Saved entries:
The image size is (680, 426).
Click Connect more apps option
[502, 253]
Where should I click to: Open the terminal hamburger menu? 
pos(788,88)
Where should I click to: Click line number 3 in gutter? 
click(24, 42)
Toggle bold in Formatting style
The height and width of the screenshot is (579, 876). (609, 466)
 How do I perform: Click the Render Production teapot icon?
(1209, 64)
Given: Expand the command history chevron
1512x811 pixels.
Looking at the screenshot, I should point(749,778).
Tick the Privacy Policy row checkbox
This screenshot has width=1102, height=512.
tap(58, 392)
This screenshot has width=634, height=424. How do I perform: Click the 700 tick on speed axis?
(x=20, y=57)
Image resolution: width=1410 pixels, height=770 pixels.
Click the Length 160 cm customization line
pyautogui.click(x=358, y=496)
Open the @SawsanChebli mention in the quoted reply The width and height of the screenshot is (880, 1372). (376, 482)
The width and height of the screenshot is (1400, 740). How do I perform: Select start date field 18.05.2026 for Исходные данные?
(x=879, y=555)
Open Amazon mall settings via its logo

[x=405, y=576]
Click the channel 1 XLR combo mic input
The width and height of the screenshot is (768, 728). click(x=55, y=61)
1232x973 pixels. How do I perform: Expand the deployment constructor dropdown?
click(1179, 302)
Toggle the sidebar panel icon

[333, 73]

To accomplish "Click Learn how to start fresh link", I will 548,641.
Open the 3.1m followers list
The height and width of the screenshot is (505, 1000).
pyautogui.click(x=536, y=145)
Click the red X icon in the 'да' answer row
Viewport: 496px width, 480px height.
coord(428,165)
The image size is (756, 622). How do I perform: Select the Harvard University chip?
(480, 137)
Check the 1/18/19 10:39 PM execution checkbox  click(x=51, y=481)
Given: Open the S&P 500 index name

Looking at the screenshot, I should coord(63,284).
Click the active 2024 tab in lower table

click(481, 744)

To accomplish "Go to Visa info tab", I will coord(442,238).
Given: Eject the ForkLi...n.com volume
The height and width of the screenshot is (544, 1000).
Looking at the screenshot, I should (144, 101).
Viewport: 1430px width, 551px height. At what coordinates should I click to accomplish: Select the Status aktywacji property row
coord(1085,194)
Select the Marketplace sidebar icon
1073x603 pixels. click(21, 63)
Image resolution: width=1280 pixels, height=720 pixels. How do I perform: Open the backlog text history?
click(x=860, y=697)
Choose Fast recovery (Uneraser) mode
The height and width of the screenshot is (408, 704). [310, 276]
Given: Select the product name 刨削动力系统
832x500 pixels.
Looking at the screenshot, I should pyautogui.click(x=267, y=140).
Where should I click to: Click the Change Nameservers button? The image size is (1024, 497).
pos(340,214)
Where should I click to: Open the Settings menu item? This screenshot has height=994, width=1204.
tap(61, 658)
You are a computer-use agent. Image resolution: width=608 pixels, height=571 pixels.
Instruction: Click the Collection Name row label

*TASK REQUIREMENTS*: Copy word for word the stretch of entries above from the line that has "Open Amazon mall settings via its logo" through the line that has "Given: Eject the ForkLi...n.com volume", both ends included, and nothing outside it.

*WRITTEN REPLY*:
Open Amazon mall settings via its logo

[x=405, y=576]
Click the channel 1 XLR combo mic input
The width and height of the screenshot is (768, 728). click(x=55, y=61)
1232x973 pixels. How do I perform: Expand the deployment constructor dropdown?
click(1179, 302)
Toggle the sidebar panel icon

[333, 73]

To accomplish "Click Learn how to start fresh link", I will 548,641.
Open the 3.1m followers list
The height and width of the screenshot is (505, 1000).
pyautogui.click(x=536, y=145)
Click the red X icon in the 'да' answer row
Viewport: 496px width, 480px height.
coord(428,165)
The image size is (756, 622). How do I perform: Select the Harvard University chip?
(480, 137)
Check the 1/18/19 10:39 PM execution checkbox  click(x=51, y=481)
Given: Open the S&P 500 index name

Looking at the screenshot, I should coord(63,284).
Click the active 2024 tab in lower table

click(481, 744)

To accomplish "Go to Visa info tab", I will coord(442,238).
Given: Eject the ForkLi...n.com volume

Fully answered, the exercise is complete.